Last season, when Widmore was around, things sort of picked up a bit. Remember when he used to be this big puppeteering supervillain? Maybe his arrival will mean a reprieve from this season’s snooze-fest.

Here’s hoping.

slb

slb (aka Stacia L. Brown) is a writer, mother, and college instructor in Baltimore, MD. Check her out here: http://stacialbrown.com and here: http://beyondbabymamas.com.
  • I guess I was wrong I had said that the island may not have existed, so the question is what happened on the island. Was Jack really successful when blowing up the construction site like Juliet said and they never broke through to the energy that the island had?
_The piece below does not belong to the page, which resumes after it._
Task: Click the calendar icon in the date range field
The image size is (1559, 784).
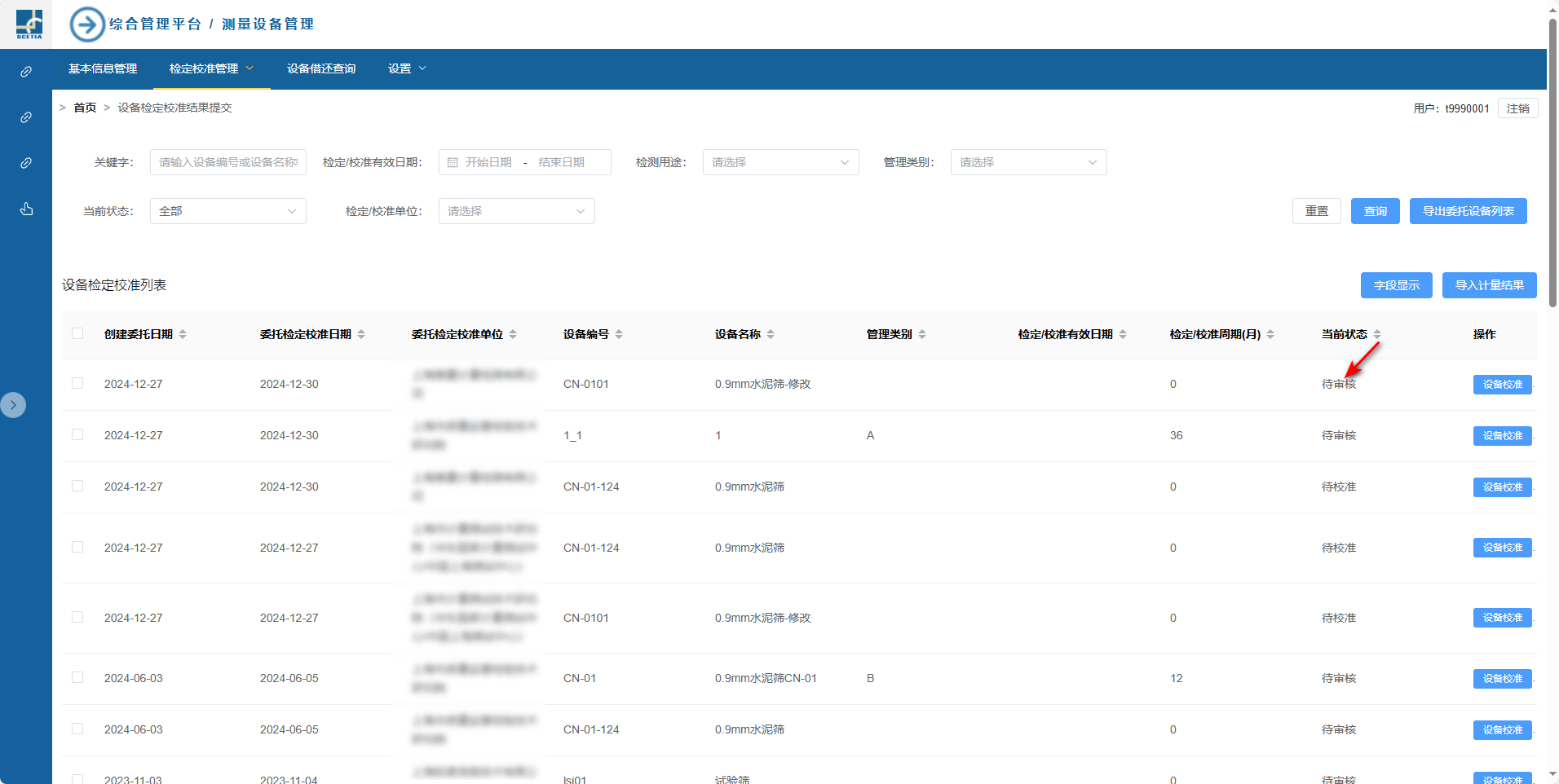Action: pyautogui.click(x=453, y=163)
Who knows I guess we have 9 episodes to find out.

    Tiffany
    http://liferequiresmorechocolate.blogspot.com/

  • distance88

    Alright I’ll say it, I thought that this was the first episode this season that made me feel like Lost had gotten its mojo back.

    Except the periscope/sub part at the end–not the fact that it was Widmore–but the effects were so cheesy. I was half-expecting to see a giant, blinking eyeball in the top lens of the periscope like you would see in a cartoon or something…

  • quadmoniker

    I have to say, I’ve totally had enough of the slow-mo reunions on the beach. They seriously do those three or four times a season.

    • slb

      i’m with you. and though i usually dig Giacchino, that musical montage reunion score is a fail.

  • Zesi

    I’m really enjoying the sideways universe. But I haven’t watched lost for real in at least 2.5 seasons. I think it’s bc i always watched it because of the characters, i haven’t seen it in a while, and the “are they going to get off the island/who is going to die?” plot is maddeningly slow.

  • Rick S.

    My take on the sideways universe is that at the end of this season, the two universes will converge into one.

    You need to watch the episodes again for subtle clues to this like Jack’s appendectomy scar in the sideways universe and Juliet’s dying belief that she had been successful at blowing up the island with the fission bomb.

    The sideways universe will be important … everything else has turned out to be so far.

    • quadmoniker

      Yeah, I think they are going to merge but, again, that’s ridiculous. That’s been part of the problem for the series for awhile. Every time some of the characters have to face consequences, the stakes are changed so the consequences disappear. It’s with the time travel crap: Suddenly, any time their in danger, time changes and they’re not. It’s just clear there isn’t anything that we need to care about happening. If there’s a merger at the end, then what happens in the meantime happens less. So why should we care?

      • slb

        yeah. this is the articulate and coherent version of the point i was trying to make with my 4th paragraph from the bottom.

      • Rick S.

        It may be ridiculous, but a lot of science fiction starts from an apparently preposterous proposition, and explores the ramifications. At one time, bifurcation points and parallel universes were ridiculous. Now they’re actually part of physics.

        If the universe can bifurcate and become parallel universes, why couldn’t parallel universes converge and become a single one? Damn the plot and any silliness that might result — this is science fiction and we’re thinking about deeper questions … and I for one love it.

        Remember that the book Jacob was reading before Locke got pushed out the window was Flannery O’Connor’s “Everything That Rises Must Converge”.

        • quadmoniker

          I hate when people say this. Just because these are common sci-fi tropes doesn’t mean they’re employed well here, or make the story any better.